Estou doente de Brasil, sim. Coloco o Chico Buarque e começo a chorar. Olho pro meu filho às portas da adolescência, moleque bom de cabeça e de coração, e tenho vontade de encerrá-lo numa redoma de vidro, protegê-lo dessa realidade tão cruel e mesquinha que vivemos hoje nesse triste país. Não vai resolver o problema, eu sei, é o óbvio ululante, mas é o que me vem à cabeça. 


Eles venceram a batalha. A guerra é nossa, né, Belchior?  

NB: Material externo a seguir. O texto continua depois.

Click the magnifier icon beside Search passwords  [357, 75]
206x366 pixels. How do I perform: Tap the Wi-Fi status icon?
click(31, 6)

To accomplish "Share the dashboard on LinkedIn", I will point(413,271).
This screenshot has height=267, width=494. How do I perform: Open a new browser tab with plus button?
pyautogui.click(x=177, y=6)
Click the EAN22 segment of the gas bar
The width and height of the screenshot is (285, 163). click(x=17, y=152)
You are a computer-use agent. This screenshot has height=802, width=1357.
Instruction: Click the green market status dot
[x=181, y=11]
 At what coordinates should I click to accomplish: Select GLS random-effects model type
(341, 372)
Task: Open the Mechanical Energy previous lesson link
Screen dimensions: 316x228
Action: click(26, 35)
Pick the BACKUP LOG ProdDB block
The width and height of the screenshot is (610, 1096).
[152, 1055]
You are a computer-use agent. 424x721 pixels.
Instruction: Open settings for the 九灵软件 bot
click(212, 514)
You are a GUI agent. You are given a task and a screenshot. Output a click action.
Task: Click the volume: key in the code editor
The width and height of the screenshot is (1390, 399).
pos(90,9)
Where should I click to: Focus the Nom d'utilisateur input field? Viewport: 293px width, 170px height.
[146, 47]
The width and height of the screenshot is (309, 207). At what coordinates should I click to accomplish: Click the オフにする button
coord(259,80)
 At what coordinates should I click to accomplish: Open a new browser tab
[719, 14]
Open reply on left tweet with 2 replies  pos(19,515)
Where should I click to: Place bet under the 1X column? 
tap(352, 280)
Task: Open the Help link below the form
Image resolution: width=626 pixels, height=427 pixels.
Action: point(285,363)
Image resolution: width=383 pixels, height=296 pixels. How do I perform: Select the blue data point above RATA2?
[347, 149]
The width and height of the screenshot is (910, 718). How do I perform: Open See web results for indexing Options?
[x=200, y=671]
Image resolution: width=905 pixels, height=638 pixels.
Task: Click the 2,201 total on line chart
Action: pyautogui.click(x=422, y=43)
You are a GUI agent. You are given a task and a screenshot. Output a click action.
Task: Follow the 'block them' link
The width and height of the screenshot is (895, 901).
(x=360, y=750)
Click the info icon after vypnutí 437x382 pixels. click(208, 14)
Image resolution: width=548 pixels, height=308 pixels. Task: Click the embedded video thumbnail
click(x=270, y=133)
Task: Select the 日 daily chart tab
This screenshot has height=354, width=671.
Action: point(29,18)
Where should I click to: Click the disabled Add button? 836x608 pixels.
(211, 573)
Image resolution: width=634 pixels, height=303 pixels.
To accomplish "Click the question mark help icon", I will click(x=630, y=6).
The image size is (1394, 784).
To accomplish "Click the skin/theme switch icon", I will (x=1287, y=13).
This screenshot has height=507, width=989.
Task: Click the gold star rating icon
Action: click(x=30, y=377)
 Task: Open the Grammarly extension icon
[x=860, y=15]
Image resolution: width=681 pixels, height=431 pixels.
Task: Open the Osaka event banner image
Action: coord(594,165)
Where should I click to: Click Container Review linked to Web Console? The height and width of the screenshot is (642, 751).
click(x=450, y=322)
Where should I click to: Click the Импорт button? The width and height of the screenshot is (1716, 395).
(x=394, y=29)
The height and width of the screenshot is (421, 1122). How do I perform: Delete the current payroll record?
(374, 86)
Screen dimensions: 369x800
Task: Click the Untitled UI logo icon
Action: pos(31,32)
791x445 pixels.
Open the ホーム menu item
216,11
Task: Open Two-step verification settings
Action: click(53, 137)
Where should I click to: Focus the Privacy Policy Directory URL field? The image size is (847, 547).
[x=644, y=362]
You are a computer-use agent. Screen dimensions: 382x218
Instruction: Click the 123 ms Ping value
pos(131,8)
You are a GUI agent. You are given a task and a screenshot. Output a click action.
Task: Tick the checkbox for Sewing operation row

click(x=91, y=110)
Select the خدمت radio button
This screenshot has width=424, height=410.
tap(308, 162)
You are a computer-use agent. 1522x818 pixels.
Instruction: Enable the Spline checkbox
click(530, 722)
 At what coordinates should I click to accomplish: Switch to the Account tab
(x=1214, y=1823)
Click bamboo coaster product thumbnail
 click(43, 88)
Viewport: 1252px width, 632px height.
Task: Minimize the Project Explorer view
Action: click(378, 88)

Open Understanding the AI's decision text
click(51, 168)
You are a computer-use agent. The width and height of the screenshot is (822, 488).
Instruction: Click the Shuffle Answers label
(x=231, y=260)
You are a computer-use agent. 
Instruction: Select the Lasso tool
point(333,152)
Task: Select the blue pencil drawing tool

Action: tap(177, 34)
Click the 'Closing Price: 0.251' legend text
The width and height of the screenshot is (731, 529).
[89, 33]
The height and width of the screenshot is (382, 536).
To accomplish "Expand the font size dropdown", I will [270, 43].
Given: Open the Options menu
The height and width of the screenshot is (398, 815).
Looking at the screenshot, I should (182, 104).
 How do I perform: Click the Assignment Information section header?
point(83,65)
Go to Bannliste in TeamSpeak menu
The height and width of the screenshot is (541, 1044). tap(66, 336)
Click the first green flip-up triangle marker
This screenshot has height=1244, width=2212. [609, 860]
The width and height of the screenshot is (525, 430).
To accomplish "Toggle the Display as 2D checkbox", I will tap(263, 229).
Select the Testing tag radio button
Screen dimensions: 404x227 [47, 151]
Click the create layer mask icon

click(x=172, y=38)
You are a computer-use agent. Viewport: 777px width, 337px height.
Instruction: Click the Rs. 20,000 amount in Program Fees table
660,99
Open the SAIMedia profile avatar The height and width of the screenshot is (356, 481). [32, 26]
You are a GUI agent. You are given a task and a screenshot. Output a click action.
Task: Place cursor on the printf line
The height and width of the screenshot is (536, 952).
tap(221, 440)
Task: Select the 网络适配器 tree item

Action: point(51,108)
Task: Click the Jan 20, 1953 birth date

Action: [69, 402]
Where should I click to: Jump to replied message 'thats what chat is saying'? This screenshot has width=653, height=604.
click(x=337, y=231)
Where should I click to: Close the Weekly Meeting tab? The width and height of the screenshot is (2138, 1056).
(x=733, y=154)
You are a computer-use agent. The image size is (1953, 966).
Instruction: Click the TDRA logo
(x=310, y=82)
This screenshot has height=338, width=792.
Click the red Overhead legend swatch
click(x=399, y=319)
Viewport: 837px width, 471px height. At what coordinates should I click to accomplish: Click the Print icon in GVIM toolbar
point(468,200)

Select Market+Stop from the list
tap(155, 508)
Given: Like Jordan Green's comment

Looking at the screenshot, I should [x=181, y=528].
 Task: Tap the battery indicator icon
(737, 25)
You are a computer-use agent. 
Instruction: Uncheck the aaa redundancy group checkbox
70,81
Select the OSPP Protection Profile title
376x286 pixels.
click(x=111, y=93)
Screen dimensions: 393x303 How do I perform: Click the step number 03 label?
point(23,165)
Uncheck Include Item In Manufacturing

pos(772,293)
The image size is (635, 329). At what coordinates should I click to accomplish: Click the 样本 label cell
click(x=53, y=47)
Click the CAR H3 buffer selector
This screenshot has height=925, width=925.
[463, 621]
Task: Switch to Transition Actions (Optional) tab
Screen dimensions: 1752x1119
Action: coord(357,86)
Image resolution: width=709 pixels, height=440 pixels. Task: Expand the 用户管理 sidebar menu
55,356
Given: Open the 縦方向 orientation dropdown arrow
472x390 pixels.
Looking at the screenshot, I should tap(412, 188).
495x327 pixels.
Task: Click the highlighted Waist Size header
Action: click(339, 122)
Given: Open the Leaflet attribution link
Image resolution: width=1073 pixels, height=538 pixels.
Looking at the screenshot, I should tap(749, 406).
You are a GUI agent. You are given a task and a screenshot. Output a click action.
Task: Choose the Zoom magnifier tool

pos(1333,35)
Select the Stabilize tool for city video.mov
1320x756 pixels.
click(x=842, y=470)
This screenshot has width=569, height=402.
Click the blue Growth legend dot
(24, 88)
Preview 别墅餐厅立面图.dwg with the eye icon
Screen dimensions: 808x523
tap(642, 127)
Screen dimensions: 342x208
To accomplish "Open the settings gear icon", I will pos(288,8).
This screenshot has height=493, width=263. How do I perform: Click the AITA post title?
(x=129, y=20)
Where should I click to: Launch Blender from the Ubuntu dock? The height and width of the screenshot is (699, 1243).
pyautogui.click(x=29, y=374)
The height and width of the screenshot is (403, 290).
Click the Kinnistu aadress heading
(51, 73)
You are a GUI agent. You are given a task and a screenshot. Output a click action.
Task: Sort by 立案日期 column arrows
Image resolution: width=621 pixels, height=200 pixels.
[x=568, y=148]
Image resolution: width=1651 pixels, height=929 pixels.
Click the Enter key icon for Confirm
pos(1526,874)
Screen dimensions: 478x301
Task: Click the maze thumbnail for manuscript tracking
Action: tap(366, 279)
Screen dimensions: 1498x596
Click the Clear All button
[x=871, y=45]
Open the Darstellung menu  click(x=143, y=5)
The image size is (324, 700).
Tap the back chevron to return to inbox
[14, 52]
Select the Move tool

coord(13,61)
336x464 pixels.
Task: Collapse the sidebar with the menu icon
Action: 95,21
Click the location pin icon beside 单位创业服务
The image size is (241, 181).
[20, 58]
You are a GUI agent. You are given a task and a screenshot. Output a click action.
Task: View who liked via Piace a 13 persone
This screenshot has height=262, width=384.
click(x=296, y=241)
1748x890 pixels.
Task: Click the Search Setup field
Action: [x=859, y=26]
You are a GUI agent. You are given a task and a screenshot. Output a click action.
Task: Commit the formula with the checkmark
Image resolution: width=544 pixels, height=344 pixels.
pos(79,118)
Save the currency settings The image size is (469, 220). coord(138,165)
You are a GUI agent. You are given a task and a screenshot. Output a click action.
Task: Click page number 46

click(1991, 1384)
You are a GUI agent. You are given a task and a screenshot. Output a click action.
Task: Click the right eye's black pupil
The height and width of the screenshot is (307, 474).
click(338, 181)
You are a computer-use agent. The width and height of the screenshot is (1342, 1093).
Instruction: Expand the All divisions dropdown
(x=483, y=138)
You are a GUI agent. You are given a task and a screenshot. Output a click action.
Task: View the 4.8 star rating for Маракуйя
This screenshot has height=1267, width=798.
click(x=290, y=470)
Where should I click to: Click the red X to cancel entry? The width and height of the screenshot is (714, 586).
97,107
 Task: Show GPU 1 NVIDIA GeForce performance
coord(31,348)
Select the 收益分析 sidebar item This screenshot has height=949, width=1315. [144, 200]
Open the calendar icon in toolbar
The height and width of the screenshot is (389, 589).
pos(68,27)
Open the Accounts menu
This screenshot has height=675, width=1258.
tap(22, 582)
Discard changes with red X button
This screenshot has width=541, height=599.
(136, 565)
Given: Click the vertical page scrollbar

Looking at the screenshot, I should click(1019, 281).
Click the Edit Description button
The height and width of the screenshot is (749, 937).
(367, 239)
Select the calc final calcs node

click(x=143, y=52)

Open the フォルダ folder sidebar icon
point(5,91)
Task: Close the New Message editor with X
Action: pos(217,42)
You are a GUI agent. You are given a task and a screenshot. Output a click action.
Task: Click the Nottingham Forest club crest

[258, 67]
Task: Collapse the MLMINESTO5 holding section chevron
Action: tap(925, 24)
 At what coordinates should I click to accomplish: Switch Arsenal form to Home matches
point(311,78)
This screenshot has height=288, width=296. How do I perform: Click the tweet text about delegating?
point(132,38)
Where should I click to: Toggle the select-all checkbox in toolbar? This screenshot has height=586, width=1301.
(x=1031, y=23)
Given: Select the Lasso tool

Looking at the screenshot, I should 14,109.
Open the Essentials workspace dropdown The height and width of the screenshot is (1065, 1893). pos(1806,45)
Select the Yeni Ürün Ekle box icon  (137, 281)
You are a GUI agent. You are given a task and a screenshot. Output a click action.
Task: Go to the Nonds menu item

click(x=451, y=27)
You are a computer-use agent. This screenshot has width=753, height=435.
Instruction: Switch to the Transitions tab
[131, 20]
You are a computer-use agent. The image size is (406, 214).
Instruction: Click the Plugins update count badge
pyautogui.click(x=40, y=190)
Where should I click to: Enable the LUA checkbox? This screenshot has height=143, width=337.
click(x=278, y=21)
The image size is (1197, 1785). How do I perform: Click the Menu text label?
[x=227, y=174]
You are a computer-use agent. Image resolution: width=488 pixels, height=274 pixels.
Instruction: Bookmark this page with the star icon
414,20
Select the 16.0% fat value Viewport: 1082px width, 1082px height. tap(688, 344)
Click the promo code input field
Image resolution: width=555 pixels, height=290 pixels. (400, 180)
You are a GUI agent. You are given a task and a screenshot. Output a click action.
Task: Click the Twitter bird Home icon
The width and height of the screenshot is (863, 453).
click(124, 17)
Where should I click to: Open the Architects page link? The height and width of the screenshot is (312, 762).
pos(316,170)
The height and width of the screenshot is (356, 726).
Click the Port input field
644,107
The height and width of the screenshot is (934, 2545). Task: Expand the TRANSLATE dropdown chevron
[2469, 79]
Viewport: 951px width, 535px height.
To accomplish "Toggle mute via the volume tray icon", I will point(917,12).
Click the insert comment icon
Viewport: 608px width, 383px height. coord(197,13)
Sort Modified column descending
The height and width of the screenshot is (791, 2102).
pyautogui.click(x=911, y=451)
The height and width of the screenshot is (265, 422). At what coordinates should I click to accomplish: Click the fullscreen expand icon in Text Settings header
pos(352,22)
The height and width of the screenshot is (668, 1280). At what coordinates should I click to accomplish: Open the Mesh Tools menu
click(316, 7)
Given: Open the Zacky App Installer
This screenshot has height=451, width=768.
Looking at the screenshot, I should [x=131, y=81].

"Tenho sangrado demais, tenho chorado pra cachorro. Ano passado eu morri, mas esse ano eu não morro"  



Comentários

Raymundo de Lima disse…
Realmente me identifiquei contigo. Tb fico triste e com atitude de desistência, que talvez lembra a do personagem "Baterbly, o escriturário", de Merville. Costumo dizer que desde 2017 passei a sofrer de DDD: desilusão, desencanto e desesperança. Que fazer? Raymundo de Lima (UEM/Rev.REA).
Sandra Pinto disse…
Marcelo, seu texto me flechou. Perdemos a batalha mas não a guerra. Esse jogo vai virar. Lembrei dessa música do Ivan Lins.
"Desesperar, jamais
Aprendemos muito nestes anos
Afinal de contas, não tem cabimento
Entregar o jogo no primeiro tempo
Nada de correr da raia
Nada de morrer na praia
Nada, nada, nada de esquecer
No balanço de perdas e danos
Já tivemos muitos desenganos
Já tivemos muito que chorar
Mas agora acho que chegou a hora
De fazer valer o dito popular"
paula nogueira disse…
Marcel, sinto tb uma decepção e uma desilusão abissal com esse Brasil atual... Dói saber como pensam essas "pessoas próximas"... acho que ando horrorizada com gênero humano. Antes achava que a vileza e a perversidade era coisa de uma minoria, hoje vejo que estava enganada. Como 57 milhões elegeram este horror que aí está e 34% ainda acham que é isso mesmo, apesar do genocídio, da destruição do país, da fome, do desemprego...???
Parabéns pelos seus textos. Gosto muito de lê-lo. É um alento!